Taking the line that contains "[Show Optimisation options] (360, 386)" as the starting point, give again exactly every line up to and including the last line of the records below.

---+---

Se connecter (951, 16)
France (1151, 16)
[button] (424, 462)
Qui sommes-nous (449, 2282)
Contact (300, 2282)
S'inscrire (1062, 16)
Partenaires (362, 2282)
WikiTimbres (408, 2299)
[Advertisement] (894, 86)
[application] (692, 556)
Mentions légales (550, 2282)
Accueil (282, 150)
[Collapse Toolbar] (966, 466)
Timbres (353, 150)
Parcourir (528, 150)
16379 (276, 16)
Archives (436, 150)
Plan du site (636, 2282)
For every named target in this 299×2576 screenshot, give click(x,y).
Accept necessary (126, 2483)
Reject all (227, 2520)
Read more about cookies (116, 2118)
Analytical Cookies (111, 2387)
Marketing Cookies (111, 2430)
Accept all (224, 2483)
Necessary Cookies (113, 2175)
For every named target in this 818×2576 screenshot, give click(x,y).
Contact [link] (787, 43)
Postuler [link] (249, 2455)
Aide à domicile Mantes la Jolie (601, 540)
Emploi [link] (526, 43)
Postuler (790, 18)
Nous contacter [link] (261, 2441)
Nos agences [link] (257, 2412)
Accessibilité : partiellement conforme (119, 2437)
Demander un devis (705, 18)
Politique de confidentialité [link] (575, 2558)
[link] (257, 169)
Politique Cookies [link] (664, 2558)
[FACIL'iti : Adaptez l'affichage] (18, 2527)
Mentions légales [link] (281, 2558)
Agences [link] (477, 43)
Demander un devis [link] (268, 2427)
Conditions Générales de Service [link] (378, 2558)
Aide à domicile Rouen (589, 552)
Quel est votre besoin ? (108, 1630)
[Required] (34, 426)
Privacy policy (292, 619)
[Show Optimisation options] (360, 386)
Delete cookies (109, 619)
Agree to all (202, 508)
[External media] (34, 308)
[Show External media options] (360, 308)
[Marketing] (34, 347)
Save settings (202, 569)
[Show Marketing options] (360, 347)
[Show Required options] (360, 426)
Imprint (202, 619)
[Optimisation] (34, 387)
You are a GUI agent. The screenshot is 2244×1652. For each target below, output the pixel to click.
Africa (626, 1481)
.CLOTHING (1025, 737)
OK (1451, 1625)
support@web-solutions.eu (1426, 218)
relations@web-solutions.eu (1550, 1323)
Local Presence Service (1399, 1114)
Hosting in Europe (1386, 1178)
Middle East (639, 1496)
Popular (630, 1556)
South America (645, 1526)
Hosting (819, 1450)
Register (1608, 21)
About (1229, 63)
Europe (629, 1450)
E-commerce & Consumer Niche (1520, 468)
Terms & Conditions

---+---

### Reply
[Show Optimisation options] (360, 386)
Delete cookies (109, 619)
Agree to all (202, 508)
[External media] (34, 308)
[Show External media options] (360, 308)
[Marketing] (34, 347)
Save settings (202, 569)
[Show Marketing options] (360, 347)
[Show Required options] (360, 426)
Imprint (202, 619)
[Optimisation] (34, 387)
You are a GUI agent. The screenshot is 2244×1652. For each target below, output the pixel to click.
Africa (626, 1481)
.CLOTHING (1025, 737)
OK (1451, 1625)
support@web-solutions.eu (1426, 218)
relations@web-solutions.eu (1550, 1323)
Local Presence Service (1399, 1114)
Hosting in Europe (1386, 1178)
Middle East (639, 1496)
Popular (630, 1556)
South America (645, 1526)
Hosting (819, 1450)
Register (1608, 21)
About (1229, 63)
Europe (629, 1450)
E-commerce & Consumer Niche (1520, 468)
Terms & Conditions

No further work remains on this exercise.